--- Written exercise 1 ---
Can you retype the rows, starting with the line that contains "Where should I click to: Select" and going on through the line that contains "will click(457, 179).", keeping every character unchanged?

--- Document extract ---
— BEGIN —
Re: [PATCH 3/3] f2fs: introduce io_list for serialize data/node IOs

From: Jaegeuk Kim
Date: Thu May 11 2017 - 14:45:38 EST


Hi Chao,

On 05/09, Chao Yu wrote:
> From: Chao Yu <yuchao0@xxxxxxxxxx>
>
> Serialize data/node IOs by using fifo list instead of mutex lock,
> it will help to enhance concurrency of f2fs, meanwhile keeping LFS
> IO semantics.

I'm not against to give it a try, but not sure how much we can get a benefit
from this approach frankly. Have you got a trouble on any lock contention from
the below io_rwsem or mutex?

Thanks,

>
> Signed-off-by: Chao Yu <yuchao0@xxxxxxxxxx>
> ---
> fs/f2fs/checkpoint.c | 1 +
> fs/f2fs/data.c | 28 ++++++++++++++++++++++++----
> fs/f2fs/f2fs.h | 5 ++++-
> fs/f2fs/gc.c | 3 ++-
> fs/f2fs/segment.c | 20 ++++++++++++++------
> fs/f2fs/segment.h | 3 ++-
> 6 files changed, 47 insertions(+), 13 deletions(-)
— END —
--- Written exercise 2 ---
According to the f2fs patch thread, why does the patch serialize data and node IOs with a FIFO list instead of a mutex lock?

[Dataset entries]
— BEGIN —
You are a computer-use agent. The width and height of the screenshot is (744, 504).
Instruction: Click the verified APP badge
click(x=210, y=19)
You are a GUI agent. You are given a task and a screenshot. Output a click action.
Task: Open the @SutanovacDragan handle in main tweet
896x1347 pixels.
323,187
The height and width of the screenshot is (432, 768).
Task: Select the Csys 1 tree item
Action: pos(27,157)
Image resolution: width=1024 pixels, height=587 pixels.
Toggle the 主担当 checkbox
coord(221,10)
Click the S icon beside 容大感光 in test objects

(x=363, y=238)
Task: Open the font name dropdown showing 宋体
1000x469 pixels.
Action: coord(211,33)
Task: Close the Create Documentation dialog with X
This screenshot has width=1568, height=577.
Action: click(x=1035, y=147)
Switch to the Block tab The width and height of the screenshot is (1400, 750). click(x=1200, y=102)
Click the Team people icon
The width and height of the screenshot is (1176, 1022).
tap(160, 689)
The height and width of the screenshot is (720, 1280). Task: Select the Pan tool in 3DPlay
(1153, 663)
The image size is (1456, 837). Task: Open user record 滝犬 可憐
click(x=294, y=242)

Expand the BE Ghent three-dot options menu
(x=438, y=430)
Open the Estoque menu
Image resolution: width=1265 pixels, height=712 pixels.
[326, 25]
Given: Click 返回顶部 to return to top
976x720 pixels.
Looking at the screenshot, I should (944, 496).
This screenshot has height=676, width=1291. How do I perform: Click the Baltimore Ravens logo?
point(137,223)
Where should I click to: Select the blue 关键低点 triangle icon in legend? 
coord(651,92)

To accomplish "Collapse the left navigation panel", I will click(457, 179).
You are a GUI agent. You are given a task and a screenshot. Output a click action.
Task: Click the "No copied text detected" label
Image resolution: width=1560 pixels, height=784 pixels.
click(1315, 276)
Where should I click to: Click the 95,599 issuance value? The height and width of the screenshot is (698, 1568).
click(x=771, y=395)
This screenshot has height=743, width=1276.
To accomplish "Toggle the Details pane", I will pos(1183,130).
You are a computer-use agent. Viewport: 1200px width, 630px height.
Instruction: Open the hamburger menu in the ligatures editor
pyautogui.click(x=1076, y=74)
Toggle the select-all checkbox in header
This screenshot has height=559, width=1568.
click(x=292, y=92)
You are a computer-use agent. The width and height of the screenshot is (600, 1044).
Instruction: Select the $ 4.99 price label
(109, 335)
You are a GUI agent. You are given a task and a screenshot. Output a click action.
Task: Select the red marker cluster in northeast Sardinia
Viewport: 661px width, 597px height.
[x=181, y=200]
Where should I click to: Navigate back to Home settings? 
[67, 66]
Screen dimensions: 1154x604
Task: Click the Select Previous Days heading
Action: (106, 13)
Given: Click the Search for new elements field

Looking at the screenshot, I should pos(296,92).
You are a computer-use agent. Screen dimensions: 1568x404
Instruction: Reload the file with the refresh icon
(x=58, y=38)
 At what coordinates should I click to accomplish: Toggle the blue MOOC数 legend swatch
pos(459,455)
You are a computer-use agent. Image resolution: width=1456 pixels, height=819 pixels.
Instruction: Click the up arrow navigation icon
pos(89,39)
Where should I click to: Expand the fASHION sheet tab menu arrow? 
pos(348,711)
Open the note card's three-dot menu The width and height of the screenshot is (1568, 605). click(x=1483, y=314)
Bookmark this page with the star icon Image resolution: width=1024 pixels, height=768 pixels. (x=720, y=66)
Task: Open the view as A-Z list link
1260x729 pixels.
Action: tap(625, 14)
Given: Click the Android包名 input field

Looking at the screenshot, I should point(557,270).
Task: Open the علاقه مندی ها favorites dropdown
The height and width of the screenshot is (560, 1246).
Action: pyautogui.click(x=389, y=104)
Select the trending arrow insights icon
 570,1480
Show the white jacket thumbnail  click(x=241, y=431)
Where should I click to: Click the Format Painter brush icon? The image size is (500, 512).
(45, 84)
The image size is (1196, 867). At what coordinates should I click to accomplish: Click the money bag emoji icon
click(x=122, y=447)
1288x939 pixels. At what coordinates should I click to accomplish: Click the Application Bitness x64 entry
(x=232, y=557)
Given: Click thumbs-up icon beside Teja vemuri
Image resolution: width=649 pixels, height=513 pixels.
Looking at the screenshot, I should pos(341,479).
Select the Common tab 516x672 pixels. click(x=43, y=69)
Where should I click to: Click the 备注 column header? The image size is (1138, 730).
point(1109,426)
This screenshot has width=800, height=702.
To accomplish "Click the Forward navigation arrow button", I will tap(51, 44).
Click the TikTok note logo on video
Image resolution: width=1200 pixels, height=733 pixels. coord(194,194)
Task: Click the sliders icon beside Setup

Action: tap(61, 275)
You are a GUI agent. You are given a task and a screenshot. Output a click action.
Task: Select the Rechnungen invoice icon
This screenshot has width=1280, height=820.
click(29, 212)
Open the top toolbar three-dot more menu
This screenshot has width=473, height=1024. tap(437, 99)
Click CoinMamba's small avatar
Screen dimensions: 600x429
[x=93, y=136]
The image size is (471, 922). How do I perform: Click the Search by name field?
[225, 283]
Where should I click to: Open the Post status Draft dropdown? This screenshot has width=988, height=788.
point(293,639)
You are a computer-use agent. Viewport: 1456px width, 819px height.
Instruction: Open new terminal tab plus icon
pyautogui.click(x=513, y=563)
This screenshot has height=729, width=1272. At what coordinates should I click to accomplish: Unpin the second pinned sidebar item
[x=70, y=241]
— END —
--- Full answer 1 ---
Where should I click to: Select the blue 关键低点 triangle icon in legend? 
coord(651,92)

To accomplish "Collapse the left navigation panel", I will click(457, 179).

--- Full answer 2 ---
The patch says that a FIFO list in place of a mutex lock will help enhance the concurrency of f2fs. It also keeps the LFS IO semantics.